I truly appreciate the information you have given and the caring tone. I see that you're a moderator. I understand why. While not advocating things that could harm someone, you are a human advocate. Thank you for that and your time, insightfulness, and care!


It is clear that I could use some more information. Being fragile in general (I’ve lost four of my closest family members in the last three years to various natural causes and my husband two years before that) and very vulnerable about the predicament I am in, could we start slowly? Is it that you want to describe the damage and what it will take to fix it, or even that it can’t be fixed? Could we just start with how long you had your habit before it became a physical problem. I could start there. Reading the rest of my post might help to explain.

You know, If we met on the street or even at a party or something, I would be the last person you would associate with this if it weren’t for your intimate understanding of the problem. That is surprising to me! I can spot someone who is snorting easily.

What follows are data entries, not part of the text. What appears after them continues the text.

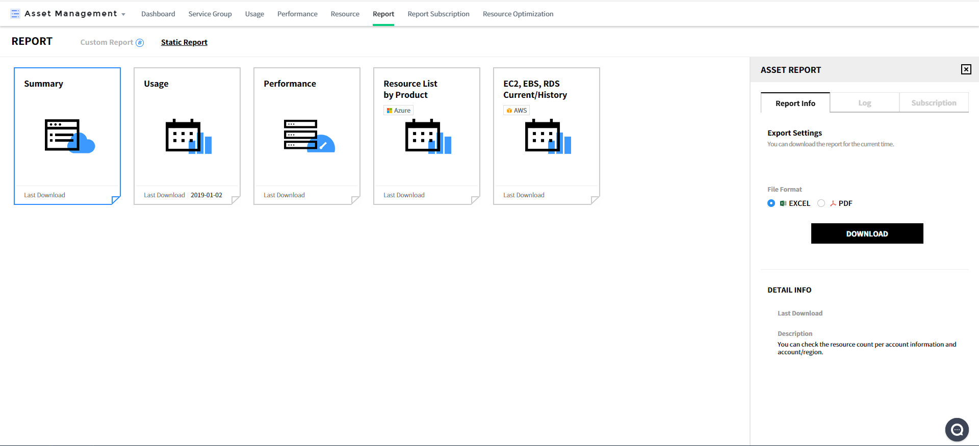Expand the Asset Management dropdown arrow
This screenshot has width=979, height=446.
(x=123, y=14)
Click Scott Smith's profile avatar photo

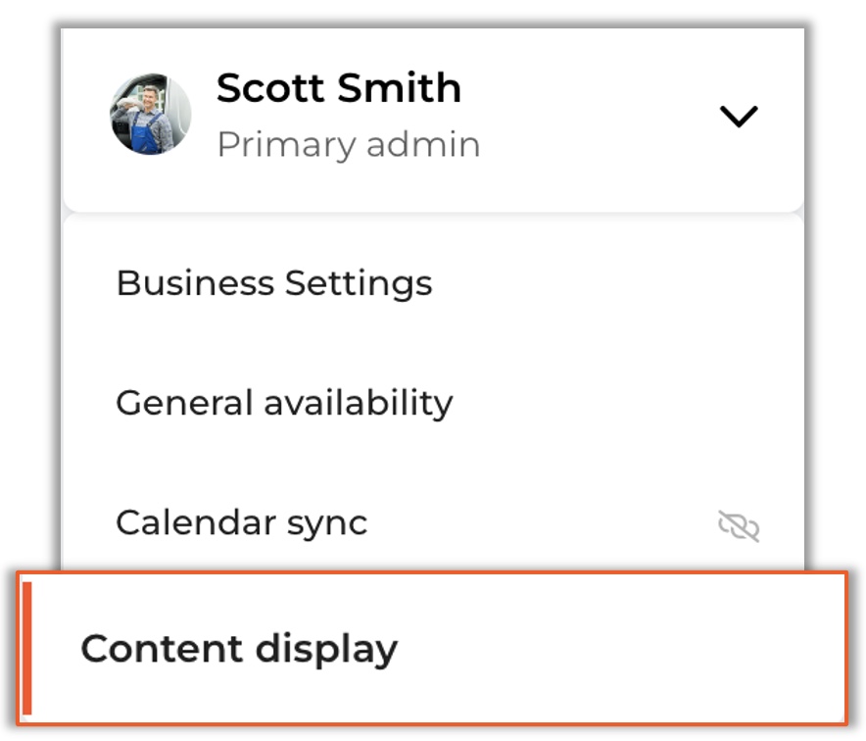150,115
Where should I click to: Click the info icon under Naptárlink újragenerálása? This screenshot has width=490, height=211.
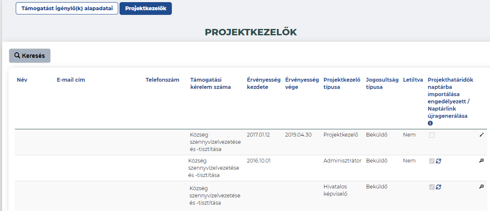pos(430,123)
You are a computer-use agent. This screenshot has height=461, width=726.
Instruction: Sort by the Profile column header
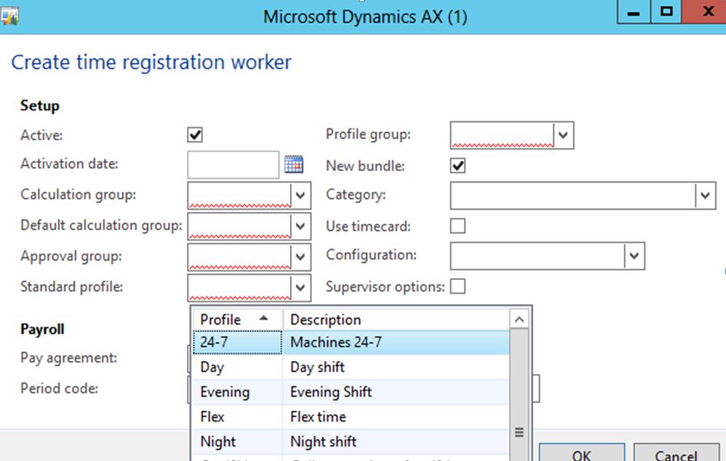pyautogui.click(x=235, y=319)
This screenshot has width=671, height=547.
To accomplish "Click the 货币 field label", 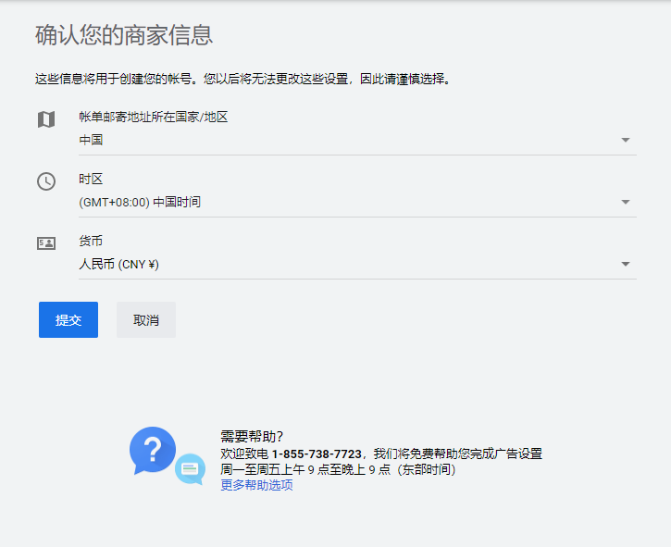I will (91, 241).
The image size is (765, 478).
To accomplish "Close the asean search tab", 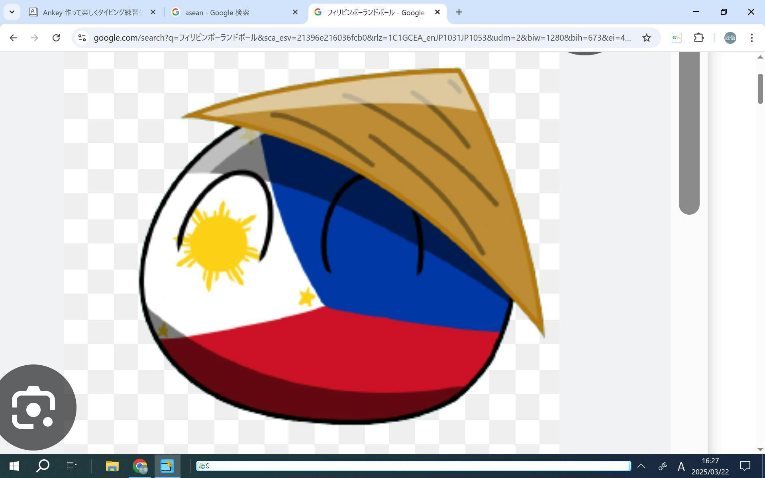I will [295, 12].
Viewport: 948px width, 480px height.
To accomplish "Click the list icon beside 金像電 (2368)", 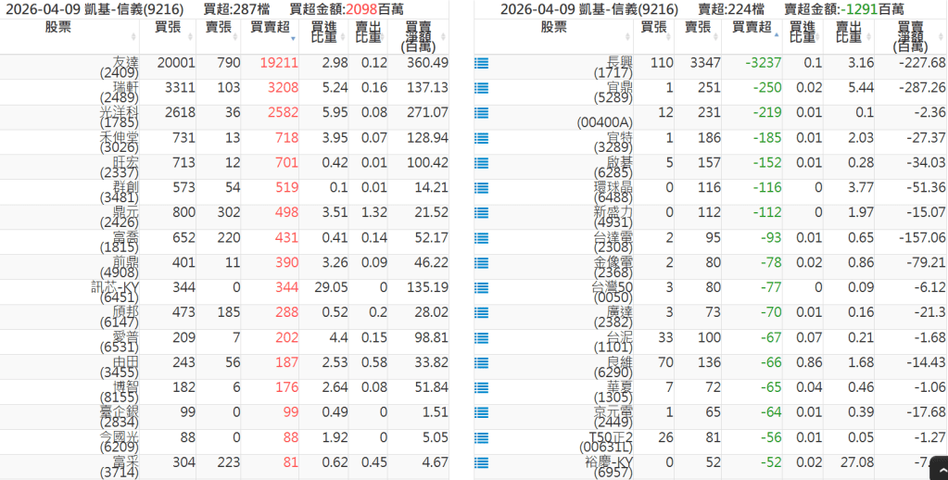I will click(x=481, y=263).
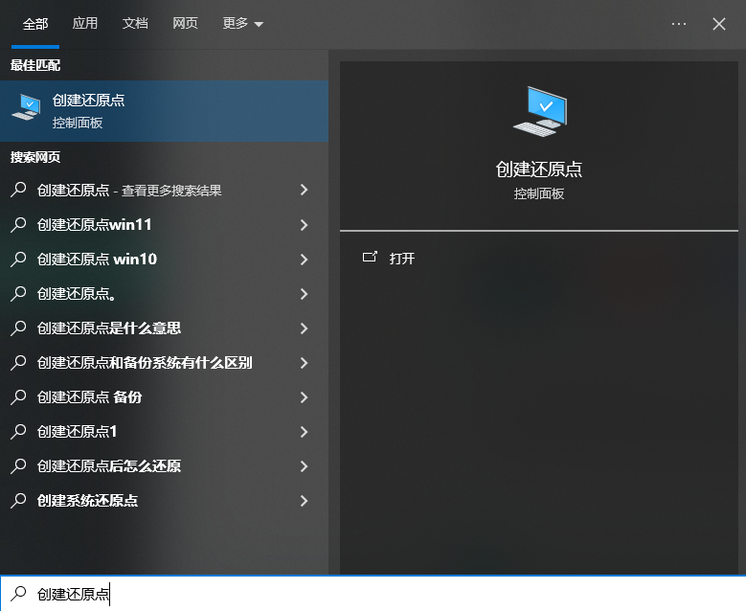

I braced myself before I read your reply. Telling myself that if someone had posted in a judgmental or harsh way, I would not continue to read. That was the only way I could read it. Yet, it should be obvious-it is apparent that you understand- that scare tactics will not work to “help” me. I’m glad you understand that and only write it for others who might feel the need to lecture, shame, or scare me. I do that well enough on my own.

In all honesty, I have chosen to use this crutch and sort through things on my own rather than confide my utter existential crisis to others including professionals. I understand what would happen if I did that all too well. I know there are routes other than snorting. I can’t really see myself using those.

I have a surgery that is unrelated to my spine and not connected to anything discussed here (a different body part-be careful with your sports young ones) coming up in January of next year. I’ve put it off for too long, and I want to be able to have the surgery in my hometown. I will stop a month or so before that. I’m tapering off as I can currently. This is why I’ve asked only for advice to help me wind this “thing” down. I completely understand I cannot continue this indefinitely. I have no intention to do that. I just can’t take overwhelming changes right now-certainly not quickly. What a “falling off” it would be to screw up as I conclude.

Being a very private person, I’m only posting this here rather than sending you a private message because I hope the discussion might help someone else.

Thank you for your kindness, care, and information.

One step at a time! :)
 
I’m sorry about your cervical pain. It seems you’re in a good place now. Thanks again.